Y, si no soy capaz de robar en los grandes almacenes ¿Cómo hacerlo a la Biblioteca Pública Municipal? Al principio reconozco que el sentido de la cuestión era moral. Pero, según lo sopesaba, su tono fue adquiriendo una perspectiva más técnica… Cierto es que, para la media poblacional, leer de prestado puede ser suficiente y hasta otorgue ese plus de erudición que pasear por el barrio. Pero ¡todavía hay clases! Además, soy demasiado sensible y llevarme a casa un libro para luego devolverlo, es como si iniciásemos el proceso de adopción con un niño y pasadas las Navidades lo regresásemos al orfanato.

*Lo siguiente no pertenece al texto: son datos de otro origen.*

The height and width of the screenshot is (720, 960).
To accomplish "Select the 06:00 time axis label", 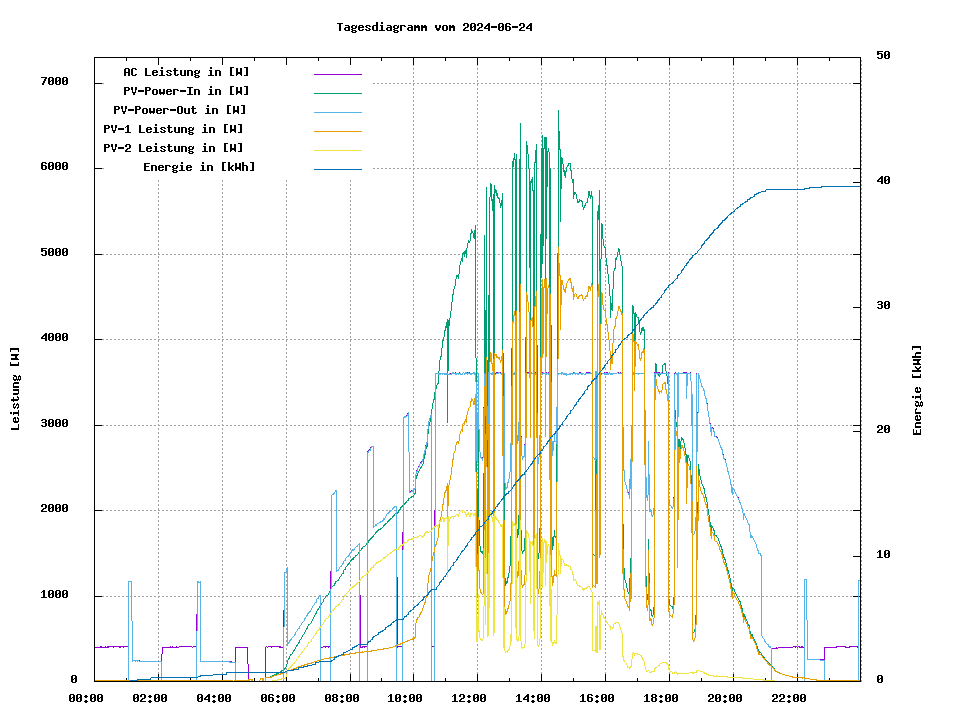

Meditando el modo de responder al interrogante del ¿cómo?, durante un lustro visité casi un centenar de Bibliotecas Públicas cuyas instalaciones cada vez se asemejan más a la de los bancos: prohibición de entrar con bolsos, maletines, mochilas; arcos magnéticos, dispositivos de alarma, carnets parecidos a las tarjetas de crédito dificilísimas de falsificar, personal de seguridad a la entrada, cámaras de vigilancia…casi prefiero replantearme lo del Corte Inglés. ¿Cómo es posible?
En esta ocasión, más que una pregunta, es una exclamación de indignación. En un país donde no se lee ni la guía telefónica; donde se descuida el patrimonio artístico o el dinero de las arcas públicas municipales ¿Cómo es posible que sean textos del estilo “El romancero gitano” los merecedores de tanta atención? ¿Echaría alguien en falta, no sé, algún volumen de Filostrato? Sinceramente, me parece todo un despropósito y hasta un despilfarro.

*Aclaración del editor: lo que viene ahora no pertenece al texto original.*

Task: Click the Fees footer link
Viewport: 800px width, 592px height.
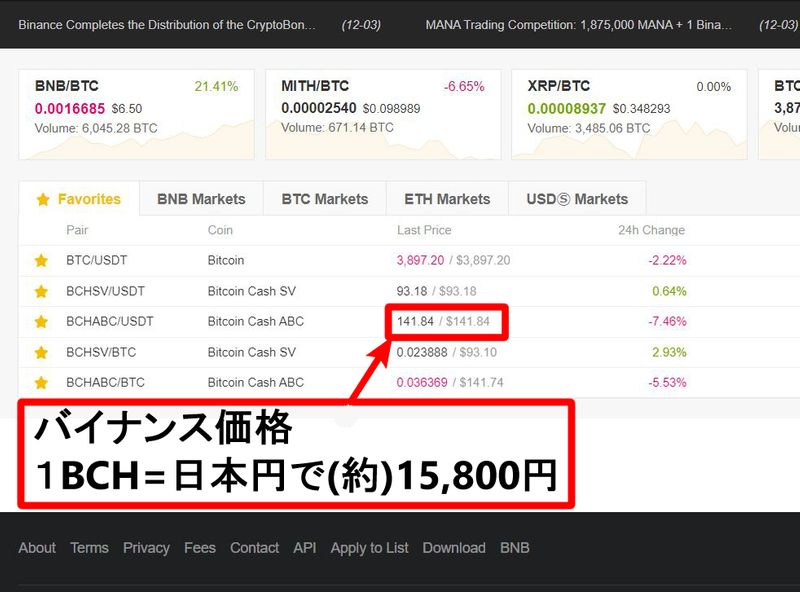Action: (199, 548)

No digo yo que, al ciudadano amante de la cultura se le permita sin más adueñarse de la Enciclopedia Espasa; pero qué menos que hacer la vista gorda con “El Principito” o “El Pequeño Nicolás”. Porque, ¡vamos a ver! Si fuera el caso de que todos los ejemplares de un título determinado hubieran sido sustraídos ilícitamente de todas las Bibliotecas y librerías ¿No sería eso motivo de orgullo para su autor? Y ¿No debería el Ministerio del Interior financiar a fondo perdido la Editorial? Robar libros, no es como subir el IVA a la entera ciudadanía o cobrar comisiones a los trabajadores. Quien roba un libro para consumo propio, cuando menos, invertirá de media dos o tres horas del día en llegar al desenlace de sus últimas páginas, tiempo que no está delinquiendo en otras áreas. Bien es verdad, que un político o banquero, pueden hacer todo eso y más simultáneamente; pero son la excepción que confirma la regla.

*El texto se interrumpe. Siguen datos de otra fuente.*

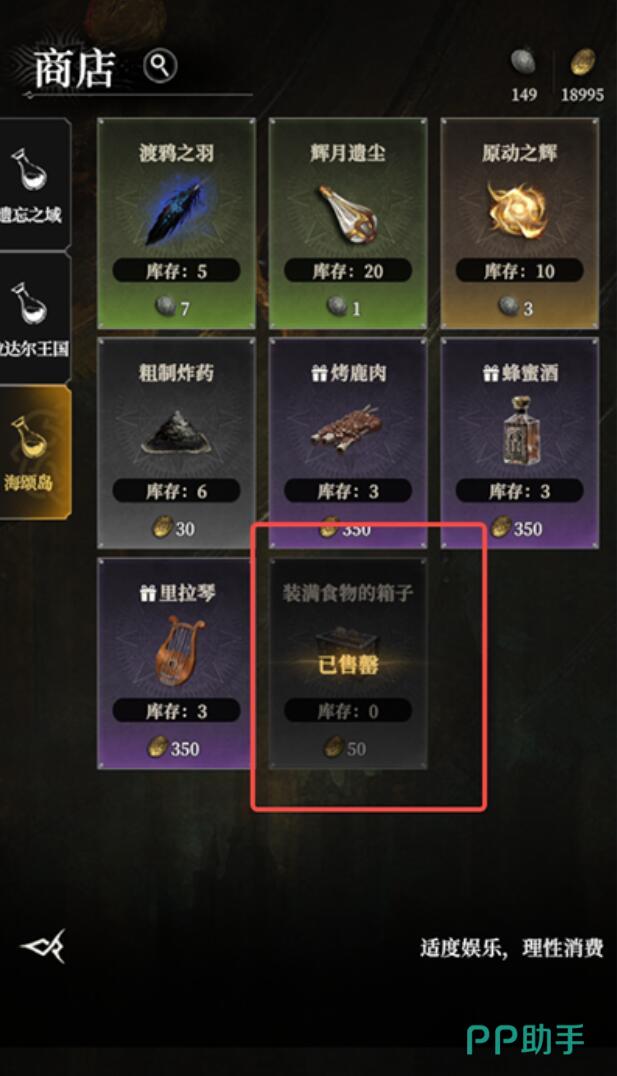Pick the 粗制炸药 explosive powder item
This screenshot has width=617, height=1076.
coord(176,443)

Cada vez que se inaugura una Biblioteca o Casa de Cultura, escucho entre el redundante discurso biensonante eso de “Estamos facilitando el acceso a la cultura”. ¿Y de su salida qué? Porque ustedes me dirán, de qué nos sirve tener libre acceso a los libros si su salida está más controlada que la entrada a cualquier macroconcierto.
En este orden de cosas, me parece indecente que durante la infancia se nos fomente el gusto por la lectura por encima de nuestras posibilidades económicas, y luego de adultos, el Estado se despreocupe del caro hábito que hemos contraído por su culpa. Yo comprendo que para quien no lee nunca un libro, pagar entre 12 y 20 euros por un poemario es barato; como dicen “cualquiera se lo gasta en una sola noche en copas”. Pero el asunto cambia, cuando en lugar de ser su afición beber, es leer ¡Ojala! Ojalá los libros tuvieran el precio del Gin Tonic o del cubata.
Mi último recurso ha consistido en ofrecerme a Editoriales para confeccionar reseñas gratis a cambio de que me envíen sin retorno los ejemplares a reseñar. Pero deben tener mi ficha de cliente asiduo y no están por la labor.
Menos mal que vivimos en España donde la cultura es despreciada sirviendo exclusivamente de excusa para recibir subvenciones, pues, de cuando en cuando, encuentro en los expurgos de las Bibliotecas verdaderas joyas del saber humano como el otro día que me hice con uno de los máximos exponentes de la literatura científica “Planilandia” de Edwin. A. Abbott, y bueno…como los pordioseros que revuelven en los contenedores, voy tirando, con lo que otros van tirando.